Okay, understood. Any maybe just a little more color and thoughts around Mexico, some of the moving dynamics there as it pertain to thinking about the Americans maybe seasonally Gulf of Mexico maybe tightening off a little bit as we get into 3Q, but maybe help us understand some of the moving pieces on Mexico and what maybe is required to get that market moving outside of tendering pickup on the deepwater side that we are all certainly waiting for, just give us some perspective there, I appreciate it?

J
John Rynd
President and Chief Executive Officer

Thank you, Joe. We need to the IOC to get active. It’s really going to be the changer down there. Pemex re-tendered for a big chunk of their fleet. And given the condition around the world and the OSV market those rates were down, hence our guidance on the lower revenue side for Mexico. But I think again, strong commodity price backdrop also helps Pemex in their budgeting process as well as we see the IOCs move-in and start to drill the deepwater wells. I think it’s at kind of both at the combination of both that’s going to help to get that a little more healthy.

Q
Quinn Fanning
Chief Financial Officer

Yes.

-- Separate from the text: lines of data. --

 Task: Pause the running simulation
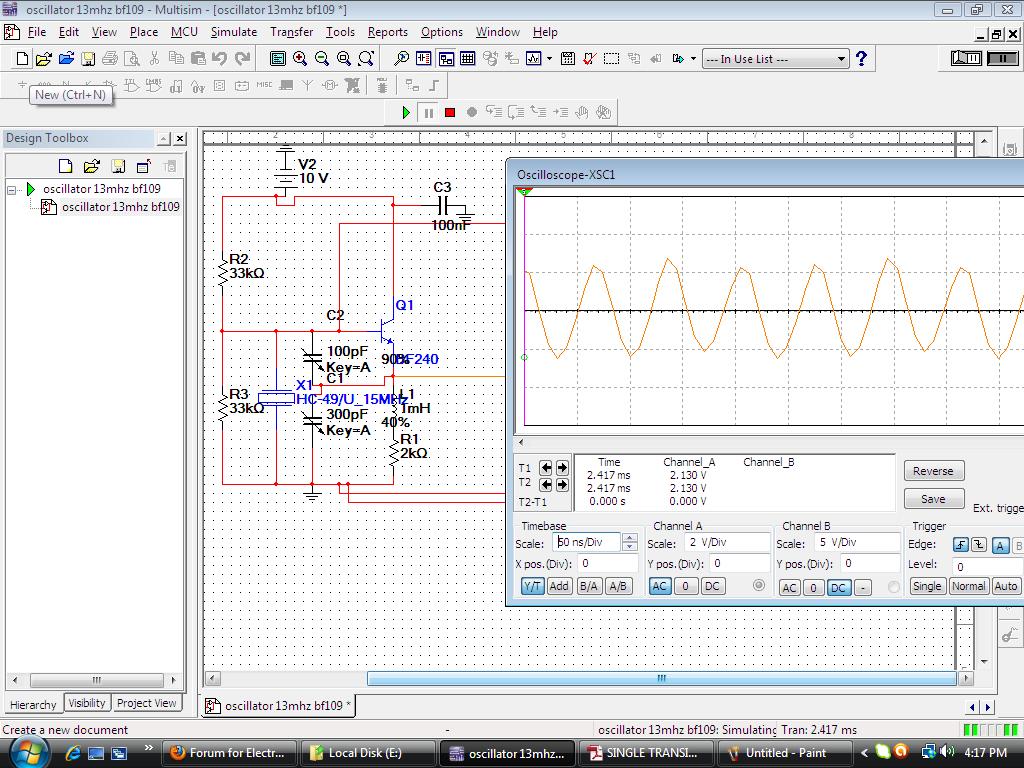pyautogui.click(x=428, y=112)
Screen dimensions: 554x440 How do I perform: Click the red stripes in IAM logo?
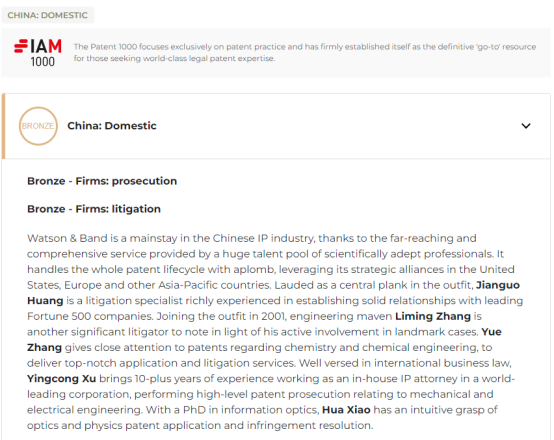coord(20,46)
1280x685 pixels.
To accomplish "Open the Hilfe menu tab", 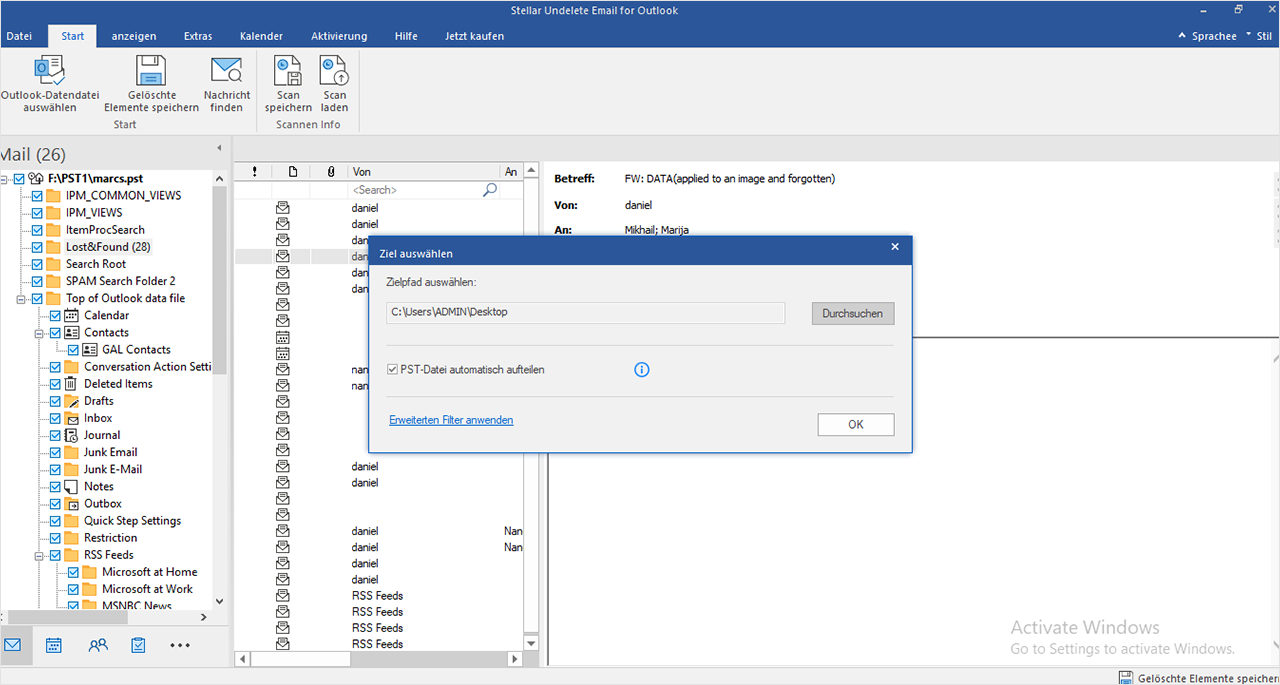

The political situation in Mexico has obviously changed for the last couple of months which is probably good news, bad news story in some regards, but Pemex has probably got a stronger hand with a more leftist government. But at least we are saying the right things in terms of the long-term commitment to deepwater drilling and IOC participation, but that hasn’t materialized and we hope it will. But actually other than the re-tendering exercise the impact of pricing, it’s good to see that Pemex seem to have budget authorization through year end and certainly with leftist government Pemex is probably going to be in a better position than they would have with the rightist government, so at least from the Chief CPU that we have.

Operator

And we are showing no further questions. I will now turn the call back to Jason Stanley for closing remarks.

J
Jason Stanley
Director, Investor Relations

Thank you, Paulette. Thanks again everybody for your time and interest in Tidewater. This will conclude today’s earnings conference call for second quarter. Thank you.

Operator

Thank you. Ladies and gentlemen, this concludes today’s conference. Thank you for participating and you may now disconnect.